Il faut rappeler que l'enjeu est colossal. Tariq Ramadan doit répondre de viols commis entre 2009 et 2016. Les faits reprochés sont décrits par l'accusation comme des actes "d'une grande brutalité", impliquant une domination physique et psychologique sur les victimes. Il encourt jusqu'à 20 ans de réclusion criminelle.

Vers un mandat d'arrêt international 

Si la cour estime que cette absence n'est pas médicalement justifiée, la sanction pourrait être immédiate. La justice française a la possibilité d'émettre un mandat d'arrêt international. Cet acte transformerait radicalement la situation : il permettrait l'arrestation de l'islamologue en Suisse et son extradition forcée vers la France pour qu'il soit jugé.

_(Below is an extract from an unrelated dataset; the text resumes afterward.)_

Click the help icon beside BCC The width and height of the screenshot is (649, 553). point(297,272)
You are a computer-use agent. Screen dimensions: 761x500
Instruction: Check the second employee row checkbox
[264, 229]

Avant d'en arriver là, la cour devrait logiquement ordonner une contre-expertise médicale indépendante. Des médecins mandatés par la justice seront chargés de vérifier, en Suisse, si l'état de santé de l'accusé est réellement incompatible avec sa présence dans le box.

Pour les parties civiles, ce procès dépasse le cas individuel. Selon Me Sarah Mauger-Poliak, avocate d'une plaignante, il s'agit de "l'histoire tristement ordinaire du viol de trois femmes sous emprise". Une condamnation en France viendrait s'ajouter à un casier judiciaire déjà ouvert : Tariq Ramadan a été définitivement condamné en août 2024 par la justice suisse à trois ans de prison (dont un an ferme) pour viol et contrainte sexuelle.